ABD her ne sonuca varırsa varsın, eğer ki İran gerçekten de Suriye’de
–kalıcı donanma ve hava üsleri ve büyük bir kara gücüyle tamamlanan– geniş ve
kalıcı bir askerî varlık kurmayı planlıyorsa İsrail hayati kararlar almak
zorunda kalacaktır. Akdeniz’de ve İsrail sınırında bu tür bir İran varlığı hem
bölgedeki askerî dengeyi hem de İsrail’in güvenlik şartlarını temelden
değiştirecektir.

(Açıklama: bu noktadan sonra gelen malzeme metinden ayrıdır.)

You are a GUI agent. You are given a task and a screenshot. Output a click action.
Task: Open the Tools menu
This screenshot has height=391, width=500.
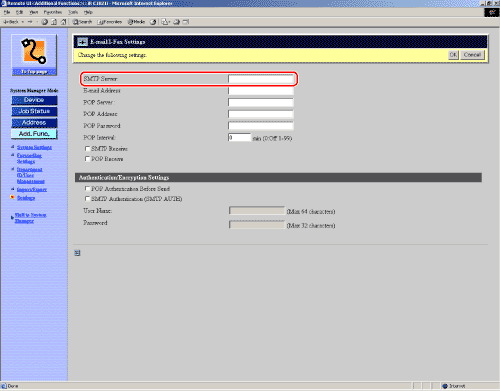point(73,12)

Obama’nın kabul ettiği şekliyle nükleer anlaşma[nın
gedikleri var:] İran’ın nükleer programına konan sınırlandırmalar sekiz yıl
içinde sona ermeye başlayacak; dahası Tahran’ın kıtalararası balistik füze
programını şu an daha da geliştirmesi mümkün; nükleer silah araştırmalarını
yürütebileceği [gizli] askerî alanların denetimi de bulunmuyor. Senatör
Tom Cotton’ın da kısa süre evvel dediği gibi, “Eğer ki İran’ın bugün gizli
nükleer programı yoksa bu bir kuşaktır yaşanan bir ilk olacaktır.” Sadece bir
on yıl sonra İsrail, nükleer silahlara ve Suriye’de üslere sahip bir İran’la karşı
karşıya kalabilir; bu da mantıken, İsrail sınırından sadece kilometreler
ötedeki Suriye’ye nükleer silahların yerleştirebileceği anlamına geliyor.
İsrail ordu muhabirlerinin başı olan Fishman, “Eğer ki diplomatik
adımlarımız meyvelerini vermezse İranlılarla bir çatışmaya doğru yol alırız”
diye yazmış. Bu sonuç ve böyle bir ihtimali giderek artıran Tahran’ın adımları,
İran’ın Ortadoğu’da bitmek bilmez hegemonya kurma gayretine karşı yeni bir
politika üzerinde kafa yoran Trump yönetiminden yetkililerin aklından çıkmamalı.